Hazır NATO, Patriotlar için gelmişken Karargahını da İzmir’e taşıyıp yerleşti. Eğer NATO, “Türkiye Türklerindir” saptamasını yaparsa Bozdağlar’ın Bekir’in hevesi de gerçekleşir belki. Eğitimde kılık kıyafetin serbest bırakılmasından sonra, askeri ve polis okullarını kast ederek: “Artık sivilleşme zamanıdır. Üniformalı dönemlerin, tek tip kıyafetin, yasakçı anlayışın bitmesi lazım” dedi.

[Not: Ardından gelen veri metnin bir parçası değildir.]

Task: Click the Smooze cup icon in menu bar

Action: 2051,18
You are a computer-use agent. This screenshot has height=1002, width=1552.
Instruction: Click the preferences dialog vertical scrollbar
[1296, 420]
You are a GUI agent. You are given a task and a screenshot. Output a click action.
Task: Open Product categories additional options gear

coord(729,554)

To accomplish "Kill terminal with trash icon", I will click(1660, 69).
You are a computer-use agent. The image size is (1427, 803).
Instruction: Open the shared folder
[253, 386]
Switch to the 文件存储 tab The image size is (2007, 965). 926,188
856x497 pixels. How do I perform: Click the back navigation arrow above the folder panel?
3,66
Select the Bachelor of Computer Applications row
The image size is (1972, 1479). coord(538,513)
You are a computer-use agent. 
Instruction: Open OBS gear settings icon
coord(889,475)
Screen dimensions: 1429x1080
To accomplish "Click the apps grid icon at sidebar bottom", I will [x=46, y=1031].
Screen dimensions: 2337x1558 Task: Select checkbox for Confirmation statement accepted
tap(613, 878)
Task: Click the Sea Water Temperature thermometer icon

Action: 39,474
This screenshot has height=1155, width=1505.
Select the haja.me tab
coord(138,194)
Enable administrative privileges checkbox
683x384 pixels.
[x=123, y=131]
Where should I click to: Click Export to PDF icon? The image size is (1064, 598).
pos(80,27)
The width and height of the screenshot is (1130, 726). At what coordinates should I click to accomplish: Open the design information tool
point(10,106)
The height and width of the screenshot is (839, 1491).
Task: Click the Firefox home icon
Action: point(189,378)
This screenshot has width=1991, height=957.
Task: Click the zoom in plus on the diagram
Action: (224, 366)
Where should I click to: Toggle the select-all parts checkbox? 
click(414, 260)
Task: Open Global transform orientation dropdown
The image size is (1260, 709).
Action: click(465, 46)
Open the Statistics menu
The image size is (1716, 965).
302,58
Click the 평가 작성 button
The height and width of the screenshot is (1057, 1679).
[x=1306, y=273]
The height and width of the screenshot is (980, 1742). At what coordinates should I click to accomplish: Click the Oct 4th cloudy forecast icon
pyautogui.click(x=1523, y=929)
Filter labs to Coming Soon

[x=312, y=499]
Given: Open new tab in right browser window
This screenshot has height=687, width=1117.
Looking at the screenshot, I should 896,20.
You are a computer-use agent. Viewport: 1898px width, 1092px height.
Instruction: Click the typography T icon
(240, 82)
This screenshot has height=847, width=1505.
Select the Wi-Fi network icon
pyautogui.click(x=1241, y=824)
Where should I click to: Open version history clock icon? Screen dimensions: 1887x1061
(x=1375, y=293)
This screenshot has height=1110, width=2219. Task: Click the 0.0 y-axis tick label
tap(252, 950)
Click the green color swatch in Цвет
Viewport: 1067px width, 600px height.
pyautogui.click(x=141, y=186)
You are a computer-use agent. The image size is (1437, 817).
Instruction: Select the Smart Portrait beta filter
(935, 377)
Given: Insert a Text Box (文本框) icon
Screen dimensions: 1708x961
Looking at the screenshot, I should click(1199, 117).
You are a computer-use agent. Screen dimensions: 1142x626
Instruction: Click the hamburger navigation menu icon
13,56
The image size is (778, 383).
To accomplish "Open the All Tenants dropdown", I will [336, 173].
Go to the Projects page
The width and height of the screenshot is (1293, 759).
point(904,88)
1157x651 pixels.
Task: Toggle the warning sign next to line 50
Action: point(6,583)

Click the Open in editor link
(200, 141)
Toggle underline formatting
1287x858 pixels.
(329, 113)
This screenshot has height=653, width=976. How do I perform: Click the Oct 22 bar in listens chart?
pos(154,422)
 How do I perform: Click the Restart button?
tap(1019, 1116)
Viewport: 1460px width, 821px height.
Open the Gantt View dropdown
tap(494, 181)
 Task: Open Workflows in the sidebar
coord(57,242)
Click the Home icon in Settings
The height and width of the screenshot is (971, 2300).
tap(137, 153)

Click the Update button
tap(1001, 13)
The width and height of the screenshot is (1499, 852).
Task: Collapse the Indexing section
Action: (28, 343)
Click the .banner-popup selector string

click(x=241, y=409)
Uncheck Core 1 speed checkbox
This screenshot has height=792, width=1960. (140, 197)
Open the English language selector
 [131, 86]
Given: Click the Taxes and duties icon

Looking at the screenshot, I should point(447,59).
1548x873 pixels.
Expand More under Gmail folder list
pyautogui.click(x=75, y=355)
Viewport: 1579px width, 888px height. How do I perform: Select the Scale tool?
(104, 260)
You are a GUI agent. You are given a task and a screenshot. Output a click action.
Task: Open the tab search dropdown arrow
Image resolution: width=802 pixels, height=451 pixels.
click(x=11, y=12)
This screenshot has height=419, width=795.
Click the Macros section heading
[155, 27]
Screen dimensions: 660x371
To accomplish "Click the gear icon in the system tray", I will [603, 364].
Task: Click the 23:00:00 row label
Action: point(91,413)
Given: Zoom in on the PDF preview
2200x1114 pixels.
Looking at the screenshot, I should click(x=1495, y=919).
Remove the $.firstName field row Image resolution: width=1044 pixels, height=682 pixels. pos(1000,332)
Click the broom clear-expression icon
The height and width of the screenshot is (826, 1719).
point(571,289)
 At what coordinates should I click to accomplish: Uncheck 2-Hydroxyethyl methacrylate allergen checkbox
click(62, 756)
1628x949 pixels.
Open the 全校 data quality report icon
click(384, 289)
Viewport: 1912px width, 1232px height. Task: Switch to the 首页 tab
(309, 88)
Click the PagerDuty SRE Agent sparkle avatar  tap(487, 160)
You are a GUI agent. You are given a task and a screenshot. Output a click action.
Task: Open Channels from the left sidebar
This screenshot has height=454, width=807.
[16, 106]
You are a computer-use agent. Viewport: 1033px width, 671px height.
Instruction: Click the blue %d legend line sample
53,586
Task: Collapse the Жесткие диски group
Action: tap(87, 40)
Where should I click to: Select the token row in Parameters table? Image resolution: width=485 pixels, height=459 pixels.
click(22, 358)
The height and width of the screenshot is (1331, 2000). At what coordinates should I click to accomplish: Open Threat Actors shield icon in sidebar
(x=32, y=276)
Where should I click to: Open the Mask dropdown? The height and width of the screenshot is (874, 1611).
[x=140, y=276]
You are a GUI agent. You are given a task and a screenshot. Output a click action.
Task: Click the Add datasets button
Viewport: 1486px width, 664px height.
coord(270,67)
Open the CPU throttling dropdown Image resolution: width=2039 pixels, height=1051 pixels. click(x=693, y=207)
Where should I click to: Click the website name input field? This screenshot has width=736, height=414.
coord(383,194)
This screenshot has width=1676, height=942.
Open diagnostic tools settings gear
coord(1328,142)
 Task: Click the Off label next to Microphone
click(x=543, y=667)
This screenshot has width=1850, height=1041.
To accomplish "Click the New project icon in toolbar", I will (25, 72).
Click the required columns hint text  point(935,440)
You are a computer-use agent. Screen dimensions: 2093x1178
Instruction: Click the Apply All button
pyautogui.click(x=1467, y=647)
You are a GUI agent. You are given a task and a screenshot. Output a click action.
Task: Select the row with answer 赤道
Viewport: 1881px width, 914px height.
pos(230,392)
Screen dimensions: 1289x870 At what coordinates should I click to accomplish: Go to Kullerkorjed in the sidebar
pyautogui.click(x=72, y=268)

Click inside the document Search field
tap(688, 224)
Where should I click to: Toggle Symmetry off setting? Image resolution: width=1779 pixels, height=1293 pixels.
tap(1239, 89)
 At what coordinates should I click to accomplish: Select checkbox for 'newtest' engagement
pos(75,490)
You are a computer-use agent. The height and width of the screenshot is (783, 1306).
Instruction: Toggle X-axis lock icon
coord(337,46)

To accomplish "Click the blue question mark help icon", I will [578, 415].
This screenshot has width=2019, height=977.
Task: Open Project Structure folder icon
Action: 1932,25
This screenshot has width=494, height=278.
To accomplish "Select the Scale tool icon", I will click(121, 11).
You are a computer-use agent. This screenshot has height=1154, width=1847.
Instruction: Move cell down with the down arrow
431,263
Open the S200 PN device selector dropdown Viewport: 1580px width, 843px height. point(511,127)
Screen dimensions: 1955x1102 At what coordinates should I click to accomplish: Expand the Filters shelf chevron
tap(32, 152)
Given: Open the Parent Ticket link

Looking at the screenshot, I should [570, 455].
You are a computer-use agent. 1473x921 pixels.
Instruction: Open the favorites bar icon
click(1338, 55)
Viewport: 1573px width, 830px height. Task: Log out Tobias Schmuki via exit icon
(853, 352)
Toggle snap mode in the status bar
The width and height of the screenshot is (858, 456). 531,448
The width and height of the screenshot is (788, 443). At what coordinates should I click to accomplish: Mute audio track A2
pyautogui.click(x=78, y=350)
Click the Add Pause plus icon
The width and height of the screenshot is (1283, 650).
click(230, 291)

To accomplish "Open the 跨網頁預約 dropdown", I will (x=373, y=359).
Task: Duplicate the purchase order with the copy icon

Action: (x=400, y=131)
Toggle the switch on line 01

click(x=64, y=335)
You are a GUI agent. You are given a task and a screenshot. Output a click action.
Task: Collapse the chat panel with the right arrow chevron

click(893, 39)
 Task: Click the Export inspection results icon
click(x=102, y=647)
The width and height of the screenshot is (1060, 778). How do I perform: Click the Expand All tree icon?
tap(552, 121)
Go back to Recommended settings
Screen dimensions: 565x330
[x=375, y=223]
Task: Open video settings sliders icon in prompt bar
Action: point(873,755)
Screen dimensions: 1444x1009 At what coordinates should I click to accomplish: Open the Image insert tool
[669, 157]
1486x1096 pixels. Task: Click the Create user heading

Üniformasız asker olmayacağına göre, belli ki Bozdağlar’ın Bekir, Mondros Ateşkes  Antlaşması’nın 5. Maddesi gereği ordunun lağvedilmesini istiyor. Öyle ya nasılsa NATO var. Ne gerek var bu kadar asker beslemeye. Hem bu askerlerin güvenilmez olduğunu Bülent Arınç da “İyi ki bu orduyla savaşa girmemişiz” diyerek açıklamamış mıydı?
 
Bizim askerlerin güvenilmez olduğu “Ergenekon Davası”ndan da belli değil mi? PKK’lı, nonoş ve godoş gizli tanıklara güveniyoruz da Genelkurmay Başkanına güvenmiyoruz! Onlar tanıklık yapıyor, ordumuzun seçkin subaylarını yargılıyoruz.
 
Ergenekon’da demirden dağları eritip çıkış yolu bulan ulusumuz, geleceği üzerine oynanan bu tiyatronun son perdesinin emperyalistlerin ve işbirlikçilerinin istediği gibi bitmeyeceğini bütün dünyaya gösterecektir. Bu geçmişte böyle oldu, gelecekte de böyle olacaktır. Bundan kimse şüphe etmesin.